> _Exercise aim_
The answer must be every line from the entries below that contains "next".

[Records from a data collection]
────

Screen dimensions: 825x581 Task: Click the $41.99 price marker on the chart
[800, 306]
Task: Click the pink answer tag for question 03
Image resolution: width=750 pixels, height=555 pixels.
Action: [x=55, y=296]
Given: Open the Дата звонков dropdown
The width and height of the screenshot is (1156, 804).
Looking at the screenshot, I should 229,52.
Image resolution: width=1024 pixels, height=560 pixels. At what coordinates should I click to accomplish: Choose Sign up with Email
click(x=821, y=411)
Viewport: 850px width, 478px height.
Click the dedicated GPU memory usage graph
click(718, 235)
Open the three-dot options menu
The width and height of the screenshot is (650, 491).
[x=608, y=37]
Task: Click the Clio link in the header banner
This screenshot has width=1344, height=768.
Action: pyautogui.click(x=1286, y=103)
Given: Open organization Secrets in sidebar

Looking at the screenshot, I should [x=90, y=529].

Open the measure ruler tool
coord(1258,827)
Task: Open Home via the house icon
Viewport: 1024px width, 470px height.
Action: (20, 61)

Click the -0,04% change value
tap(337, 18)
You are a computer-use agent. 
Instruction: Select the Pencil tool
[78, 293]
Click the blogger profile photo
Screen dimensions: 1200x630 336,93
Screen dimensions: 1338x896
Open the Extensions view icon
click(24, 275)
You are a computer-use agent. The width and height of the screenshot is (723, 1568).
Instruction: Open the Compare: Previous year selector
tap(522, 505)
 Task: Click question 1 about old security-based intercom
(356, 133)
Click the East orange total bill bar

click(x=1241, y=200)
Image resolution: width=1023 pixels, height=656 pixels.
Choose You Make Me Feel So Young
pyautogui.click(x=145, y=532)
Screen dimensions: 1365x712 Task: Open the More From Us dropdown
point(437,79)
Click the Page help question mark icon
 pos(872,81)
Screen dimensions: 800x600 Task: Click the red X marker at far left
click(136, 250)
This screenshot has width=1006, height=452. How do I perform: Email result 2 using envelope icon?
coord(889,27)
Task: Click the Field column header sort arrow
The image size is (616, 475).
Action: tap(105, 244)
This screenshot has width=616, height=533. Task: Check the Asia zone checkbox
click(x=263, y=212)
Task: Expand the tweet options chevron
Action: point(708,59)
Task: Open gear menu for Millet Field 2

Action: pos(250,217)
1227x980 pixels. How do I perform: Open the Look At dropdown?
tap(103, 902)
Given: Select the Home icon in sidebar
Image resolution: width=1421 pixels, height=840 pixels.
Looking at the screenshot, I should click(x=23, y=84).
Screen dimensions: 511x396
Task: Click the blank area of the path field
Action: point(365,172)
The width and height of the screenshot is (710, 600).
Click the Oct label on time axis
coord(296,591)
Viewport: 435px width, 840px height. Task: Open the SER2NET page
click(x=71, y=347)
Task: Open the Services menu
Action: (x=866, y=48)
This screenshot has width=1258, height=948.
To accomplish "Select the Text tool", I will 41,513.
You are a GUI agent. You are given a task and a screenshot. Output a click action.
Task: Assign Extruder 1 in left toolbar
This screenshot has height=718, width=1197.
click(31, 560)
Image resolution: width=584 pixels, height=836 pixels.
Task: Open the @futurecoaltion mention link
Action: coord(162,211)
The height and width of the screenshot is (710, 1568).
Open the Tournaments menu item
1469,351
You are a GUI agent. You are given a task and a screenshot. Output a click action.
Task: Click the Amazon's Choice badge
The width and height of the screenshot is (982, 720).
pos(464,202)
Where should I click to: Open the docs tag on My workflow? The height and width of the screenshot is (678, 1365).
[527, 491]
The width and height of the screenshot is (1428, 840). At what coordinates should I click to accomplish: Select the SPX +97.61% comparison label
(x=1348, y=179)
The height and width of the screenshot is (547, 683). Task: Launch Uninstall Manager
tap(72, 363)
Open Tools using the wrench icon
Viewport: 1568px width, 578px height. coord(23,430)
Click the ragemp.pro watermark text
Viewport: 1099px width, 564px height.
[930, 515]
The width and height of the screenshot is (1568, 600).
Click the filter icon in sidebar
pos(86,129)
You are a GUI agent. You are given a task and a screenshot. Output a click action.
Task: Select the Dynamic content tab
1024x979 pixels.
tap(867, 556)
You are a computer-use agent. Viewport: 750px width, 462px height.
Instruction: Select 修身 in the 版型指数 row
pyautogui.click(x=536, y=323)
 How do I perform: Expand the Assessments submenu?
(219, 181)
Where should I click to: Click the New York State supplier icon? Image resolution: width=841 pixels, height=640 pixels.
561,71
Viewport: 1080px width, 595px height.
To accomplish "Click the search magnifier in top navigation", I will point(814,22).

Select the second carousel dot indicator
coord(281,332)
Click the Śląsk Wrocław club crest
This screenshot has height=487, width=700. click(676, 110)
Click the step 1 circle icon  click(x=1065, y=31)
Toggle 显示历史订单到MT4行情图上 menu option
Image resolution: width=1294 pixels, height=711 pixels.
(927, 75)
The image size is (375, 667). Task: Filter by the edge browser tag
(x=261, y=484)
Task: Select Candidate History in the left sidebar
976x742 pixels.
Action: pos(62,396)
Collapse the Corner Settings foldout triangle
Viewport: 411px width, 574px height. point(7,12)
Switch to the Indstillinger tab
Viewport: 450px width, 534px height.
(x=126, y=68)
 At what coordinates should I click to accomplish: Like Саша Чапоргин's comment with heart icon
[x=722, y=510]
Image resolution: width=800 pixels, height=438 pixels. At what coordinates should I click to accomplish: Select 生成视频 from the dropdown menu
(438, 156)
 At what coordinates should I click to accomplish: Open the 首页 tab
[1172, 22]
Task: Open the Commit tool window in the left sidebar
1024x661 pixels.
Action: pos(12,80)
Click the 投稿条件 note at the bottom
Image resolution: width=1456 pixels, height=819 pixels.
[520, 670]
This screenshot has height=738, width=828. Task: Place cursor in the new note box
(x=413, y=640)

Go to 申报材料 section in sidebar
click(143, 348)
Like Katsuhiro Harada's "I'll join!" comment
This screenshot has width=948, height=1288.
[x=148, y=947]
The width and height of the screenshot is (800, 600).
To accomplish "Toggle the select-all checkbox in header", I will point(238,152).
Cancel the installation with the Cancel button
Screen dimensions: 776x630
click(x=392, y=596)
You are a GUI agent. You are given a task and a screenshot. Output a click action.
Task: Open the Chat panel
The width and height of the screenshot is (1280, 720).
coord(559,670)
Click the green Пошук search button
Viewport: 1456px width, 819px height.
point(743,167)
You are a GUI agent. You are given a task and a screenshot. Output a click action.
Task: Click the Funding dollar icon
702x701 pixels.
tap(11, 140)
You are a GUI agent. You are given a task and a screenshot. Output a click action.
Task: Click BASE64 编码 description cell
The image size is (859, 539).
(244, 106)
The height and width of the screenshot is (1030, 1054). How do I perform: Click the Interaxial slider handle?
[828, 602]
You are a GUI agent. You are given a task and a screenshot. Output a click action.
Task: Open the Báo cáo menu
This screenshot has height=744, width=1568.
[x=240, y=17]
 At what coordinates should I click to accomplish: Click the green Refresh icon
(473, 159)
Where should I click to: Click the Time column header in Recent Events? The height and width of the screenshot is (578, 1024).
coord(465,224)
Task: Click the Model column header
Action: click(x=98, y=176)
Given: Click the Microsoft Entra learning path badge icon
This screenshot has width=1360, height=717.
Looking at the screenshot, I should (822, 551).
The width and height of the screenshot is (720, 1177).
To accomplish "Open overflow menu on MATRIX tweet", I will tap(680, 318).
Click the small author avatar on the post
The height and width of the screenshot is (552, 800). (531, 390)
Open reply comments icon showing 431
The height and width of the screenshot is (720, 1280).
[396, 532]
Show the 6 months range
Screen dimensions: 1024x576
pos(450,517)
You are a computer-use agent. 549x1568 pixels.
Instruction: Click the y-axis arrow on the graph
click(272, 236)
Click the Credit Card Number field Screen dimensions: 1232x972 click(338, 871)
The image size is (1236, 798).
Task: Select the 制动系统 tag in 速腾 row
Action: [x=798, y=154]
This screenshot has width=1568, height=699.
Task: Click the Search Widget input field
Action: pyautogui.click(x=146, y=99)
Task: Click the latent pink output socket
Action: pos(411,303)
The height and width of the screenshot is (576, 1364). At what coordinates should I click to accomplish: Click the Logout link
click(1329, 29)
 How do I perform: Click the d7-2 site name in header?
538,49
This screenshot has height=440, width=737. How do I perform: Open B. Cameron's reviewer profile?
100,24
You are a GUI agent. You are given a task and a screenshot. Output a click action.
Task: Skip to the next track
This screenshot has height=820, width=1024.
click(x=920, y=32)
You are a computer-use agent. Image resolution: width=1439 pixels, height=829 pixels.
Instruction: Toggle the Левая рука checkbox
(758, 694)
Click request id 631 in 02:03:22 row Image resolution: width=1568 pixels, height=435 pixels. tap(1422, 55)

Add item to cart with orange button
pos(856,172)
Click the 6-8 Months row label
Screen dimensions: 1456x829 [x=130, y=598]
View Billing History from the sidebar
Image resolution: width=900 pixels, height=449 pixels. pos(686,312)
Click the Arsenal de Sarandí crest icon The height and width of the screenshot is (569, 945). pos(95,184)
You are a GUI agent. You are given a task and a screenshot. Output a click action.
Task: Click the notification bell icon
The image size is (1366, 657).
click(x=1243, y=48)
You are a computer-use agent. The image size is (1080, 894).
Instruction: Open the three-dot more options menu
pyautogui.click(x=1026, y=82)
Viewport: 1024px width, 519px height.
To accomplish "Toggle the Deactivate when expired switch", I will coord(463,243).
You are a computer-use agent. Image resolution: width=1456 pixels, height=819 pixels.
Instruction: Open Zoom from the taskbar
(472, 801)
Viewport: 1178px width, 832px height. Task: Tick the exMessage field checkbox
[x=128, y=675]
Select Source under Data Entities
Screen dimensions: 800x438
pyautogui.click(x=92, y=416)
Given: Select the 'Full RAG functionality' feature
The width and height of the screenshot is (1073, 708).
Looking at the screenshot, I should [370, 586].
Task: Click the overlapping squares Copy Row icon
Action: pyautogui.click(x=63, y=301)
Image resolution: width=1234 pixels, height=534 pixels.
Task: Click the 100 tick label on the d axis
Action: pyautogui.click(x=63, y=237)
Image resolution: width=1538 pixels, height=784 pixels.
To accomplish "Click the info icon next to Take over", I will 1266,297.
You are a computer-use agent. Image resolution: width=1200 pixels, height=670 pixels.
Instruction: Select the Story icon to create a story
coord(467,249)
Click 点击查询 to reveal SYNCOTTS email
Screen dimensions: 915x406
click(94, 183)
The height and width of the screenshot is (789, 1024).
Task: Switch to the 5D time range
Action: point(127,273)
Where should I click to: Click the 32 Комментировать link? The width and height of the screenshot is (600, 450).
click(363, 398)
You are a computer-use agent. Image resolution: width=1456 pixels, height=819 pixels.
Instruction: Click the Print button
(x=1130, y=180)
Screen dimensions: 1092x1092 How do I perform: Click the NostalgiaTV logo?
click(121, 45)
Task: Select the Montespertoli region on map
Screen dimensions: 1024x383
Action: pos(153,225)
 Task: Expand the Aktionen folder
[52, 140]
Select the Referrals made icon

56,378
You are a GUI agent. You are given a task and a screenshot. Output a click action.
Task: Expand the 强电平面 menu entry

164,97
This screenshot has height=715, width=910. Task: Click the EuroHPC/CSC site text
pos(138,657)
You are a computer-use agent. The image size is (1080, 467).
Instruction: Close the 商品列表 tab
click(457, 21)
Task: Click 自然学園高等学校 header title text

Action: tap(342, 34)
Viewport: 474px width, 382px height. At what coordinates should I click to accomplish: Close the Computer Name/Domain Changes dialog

────

> _Solution to this problem_
Task: Skip to the next track
To accomplish "Click the info icon next to Take over", I will 1266,297.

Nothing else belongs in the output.